(Stored items)
==============================
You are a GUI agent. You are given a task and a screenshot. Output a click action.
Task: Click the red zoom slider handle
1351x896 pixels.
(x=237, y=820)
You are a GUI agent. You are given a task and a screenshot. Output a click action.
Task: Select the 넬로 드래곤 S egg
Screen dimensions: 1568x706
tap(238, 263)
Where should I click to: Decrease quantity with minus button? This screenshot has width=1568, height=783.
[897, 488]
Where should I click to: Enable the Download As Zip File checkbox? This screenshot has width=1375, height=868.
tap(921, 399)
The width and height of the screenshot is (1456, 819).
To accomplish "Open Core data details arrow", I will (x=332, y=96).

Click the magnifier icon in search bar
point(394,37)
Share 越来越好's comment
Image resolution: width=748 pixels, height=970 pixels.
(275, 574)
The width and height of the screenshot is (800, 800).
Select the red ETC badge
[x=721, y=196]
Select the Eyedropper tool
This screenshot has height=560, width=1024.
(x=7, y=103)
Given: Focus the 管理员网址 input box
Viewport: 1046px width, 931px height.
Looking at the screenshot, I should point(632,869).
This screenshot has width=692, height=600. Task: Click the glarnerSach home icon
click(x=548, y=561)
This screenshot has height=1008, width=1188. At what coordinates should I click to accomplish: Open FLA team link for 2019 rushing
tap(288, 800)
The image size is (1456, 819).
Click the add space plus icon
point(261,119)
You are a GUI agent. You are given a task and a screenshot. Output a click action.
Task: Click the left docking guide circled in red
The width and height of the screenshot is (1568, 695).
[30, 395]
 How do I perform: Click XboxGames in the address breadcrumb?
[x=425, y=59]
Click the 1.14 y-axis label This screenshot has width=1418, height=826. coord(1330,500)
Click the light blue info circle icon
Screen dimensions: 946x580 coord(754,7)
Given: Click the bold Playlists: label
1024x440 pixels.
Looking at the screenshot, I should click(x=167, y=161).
==============================
**TASK REQUIREMENTS**
Lines to set down from above: the line with "Click the magnifier icon in search bar", the line with "The width and height of the screenshot is (800, 800).", and every line between, each exactly as written.

**RESULT FOR THIS TASK**
Click the magnifier icon in search bar
point(394,37)
Share 越来越好's comment
Image resolution: width=748 pixels, height=970 pixels.
(275, 574)
The width and height of the screenshot is (800, 800).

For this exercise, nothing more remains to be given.